Il Consiglio dei Ministri ha approvato l’introduzione di un rito speciale per i giudizi aventi ad oggetto i procedimenti amministrativi riferiti ad interventi finanziati in tutto o in parte con le risorse previste dal PNRR (clicca QUI per leggere il Decreto Legge).

Le modifiche:

  • accelerano i tempi per la definizione della causa qualora sia stata accolta una domanda di sospensione cautelare degli atti impugnati. Infatti, in tal caso l’udienza di merito deve essere fissata dal T.A.R. entro la prima udienza disponibile successiva alla scadenza del termine di trenta giorni dall’ordinanza cautelare. Ove l’accoglimento dell’istanza cautelare venga invece disposto in appello, il Consiglio di Stato deve trasmettere il provvedimento al Tribunale, che deve fissare l’udienza di merito alla prima udienza utile successiva al termine di trenta giorni dalla ricezione dell’ordinanza.
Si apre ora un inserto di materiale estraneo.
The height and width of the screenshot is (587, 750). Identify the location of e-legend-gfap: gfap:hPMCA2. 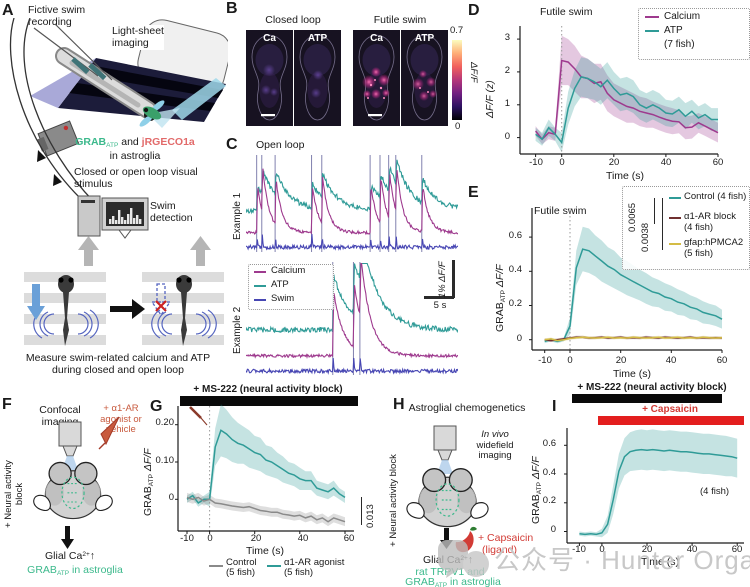
(714, 242).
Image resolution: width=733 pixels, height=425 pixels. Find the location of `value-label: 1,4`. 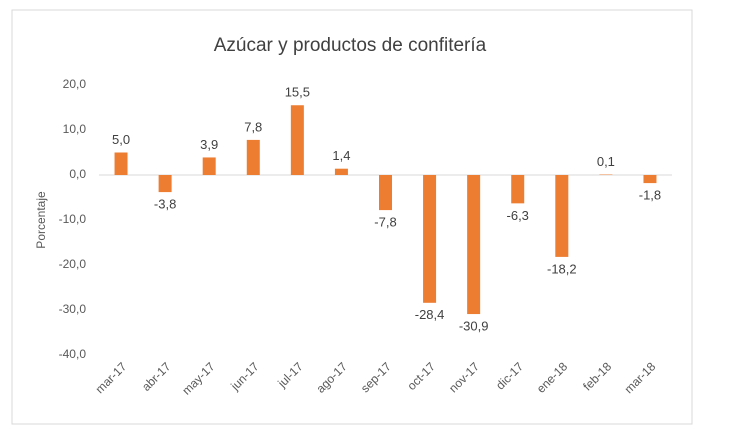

La sanzione in caso di mancato rispetto dei predetti termini è particolarmente incisiva, dal momento che determina la perdita di efficacia della misura cautelare;
  • dispongono che nei medesimi giudizi le amministrazioni centrali titolari degli interventi previsti nel PNRR sono parti necessarie (e ad esse deve pertanto essere notificato il ricorso);
  • estendono ai giudizi in parola il rito speciale previsto in materia di appalti, che prevede la dimidiazione di tutti i termini processuali.

Le nuove disposizioni si applicano anche ai giudizi in cui la misura cautelare sia stata già concessa al momento della loro entrata in vigore, determinando così l’obbligo di anticipare d’ufficio la data dell’udienza di discussione.